Ben was silent for a moment then said as calmly as he could, “Well, you’re right about one thing—I don’t like it.” Then he let rip. “What the fuck! He’s trying to kill you!”
Nikolas did his irritating European gesture of dismissal. “In a way, yes. But he’s angry and bitter, and that is mostly because I did what we all dream of, I escaped. No one escapes from Zaslon, Ben. It wouldn’t be permitted. But I did it. What if I offered him the same opportunity? With my—our—help, he becomes a wealthy British citizen with a job. A new start. He couldn’t do this without my money and my help, but I believe he would go for it. After all, despite the fact he’s currently trying to kill me, we were friends once. Good friends. Close friends…in some ways.”
“How close?”
“Close enough for me to know how he thinks and he me. There’s a saying in Russia: keep your friends close but your enemies closer.”
“Yeah, yeah, everyone has that expression.”
“Well, there you go. It must be true.”
“What’s he like?”
Nikolas studied Ben for a long while. Then he began to laugh. He couldn’t stop. Eventually he coughed out, “You will hate him, but he will not…hate you. Not at all.” And that was all he would say, until the laughter made one of the cuts on his chest bleed again, and he had to allow Ben to stick it together with some tape. Even then, every time he looked at Ben’s increasingly stony expression, he clenched his jaw to keep his face straight.
Ben decided to go for a run. He needed the exercise, but mostly he wanted to get away from Nikolas for a while so he could think about the latest option without the distracting presence of the man he just wanted to lose himself to every time he was near. He felt that disquieting slipping away of his own identity with this new Aleksey even more forcibly than he’d felt it with the old, more aloof Nikolas. He put on his boots and some old lightweights, called for the dog, and set off up the tor, and then headed off into the open moorland.

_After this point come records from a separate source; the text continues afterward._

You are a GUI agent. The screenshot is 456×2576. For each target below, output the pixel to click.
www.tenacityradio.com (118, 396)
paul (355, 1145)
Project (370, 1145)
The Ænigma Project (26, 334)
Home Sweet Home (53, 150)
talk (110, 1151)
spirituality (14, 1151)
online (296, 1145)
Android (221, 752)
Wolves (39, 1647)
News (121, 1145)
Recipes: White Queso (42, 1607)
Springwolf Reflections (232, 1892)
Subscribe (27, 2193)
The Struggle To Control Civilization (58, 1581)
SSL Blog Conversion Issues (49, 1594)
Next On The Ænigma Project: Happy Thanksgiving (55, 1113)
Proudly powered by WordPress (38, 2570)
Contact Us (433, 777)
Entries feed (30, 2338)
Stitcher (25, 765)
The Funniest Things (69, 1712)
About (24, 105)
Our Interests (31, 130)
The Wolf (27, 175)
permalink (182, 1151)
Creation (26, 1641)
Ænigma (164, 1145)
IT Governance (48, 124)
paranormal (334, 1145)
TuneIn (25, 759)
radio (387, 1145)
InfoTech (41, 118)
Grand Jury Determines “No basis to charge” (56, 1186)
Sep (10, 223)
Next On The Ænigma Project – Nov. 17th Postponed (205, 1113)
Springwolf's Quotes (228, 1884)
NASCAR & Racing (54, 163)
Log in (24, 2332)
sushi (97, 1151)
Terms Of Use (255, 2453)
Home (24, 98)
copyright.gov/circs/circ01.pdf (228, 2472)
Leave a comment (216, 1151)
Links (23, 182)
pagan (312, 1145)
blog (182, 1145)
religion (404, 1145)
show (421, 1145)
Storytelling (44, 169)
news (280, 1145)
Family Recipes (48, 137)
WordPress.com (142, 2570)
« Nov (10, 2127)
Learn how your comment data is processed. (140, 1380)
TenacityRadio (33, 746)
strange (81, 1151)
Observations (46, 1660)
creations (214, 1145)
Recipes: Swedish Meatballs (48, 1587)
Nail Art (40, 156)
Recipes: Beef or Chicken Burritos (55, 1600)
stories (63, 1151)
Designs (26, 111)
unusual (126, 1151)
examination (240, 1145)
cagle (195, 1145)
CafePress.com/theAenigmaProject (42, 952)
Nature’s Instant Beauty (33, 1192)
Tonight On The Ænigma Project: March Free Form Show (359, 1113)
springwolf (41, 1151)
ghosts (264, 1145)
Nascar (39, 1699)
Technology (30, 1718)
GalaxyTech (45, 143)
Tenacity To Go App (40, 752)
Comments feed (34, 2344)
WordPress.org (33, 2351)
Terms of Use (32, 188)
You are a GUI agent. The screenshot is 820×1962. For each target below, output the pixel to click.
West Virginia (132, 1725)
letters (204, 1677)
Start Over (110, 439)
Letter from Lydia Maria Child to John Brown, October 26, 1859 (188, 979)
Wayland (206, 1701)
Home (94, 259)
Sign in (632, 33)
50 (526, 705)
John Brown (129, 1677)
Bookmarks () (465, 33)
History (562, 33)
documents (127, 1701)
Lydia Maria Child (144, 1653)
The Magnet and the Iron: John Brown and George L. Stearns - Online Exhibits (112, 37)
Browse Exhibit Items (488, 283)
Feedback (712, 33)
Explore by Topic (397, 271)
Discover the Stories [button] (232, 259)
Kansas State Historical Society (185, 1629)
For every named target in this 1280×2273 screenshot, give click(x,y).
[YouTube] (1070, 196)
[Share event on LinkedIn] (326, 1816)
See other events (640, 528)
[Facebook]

He’d only been gone an hour when the mist came down, and what had been a hot summer day turned into a cold, wet world of uneven ground and unreliable footholds. After falling for a second time, he reckoned he was only persevering to prove some point that no one but he was bothered about anyway, so he turned around and headed back, slightly more careful and making sure Radulf stayed close to his side. The mist lessened as he descended from the tor, but by then a steady drizzle had begun, which turned into heavy rain by the time he’d splashed over the stream-covered bridge and made it back to the house. He was very cold, wet, and muddy, and for the first time began to see some disadvantages to his plan of camping out in an unfurnished house.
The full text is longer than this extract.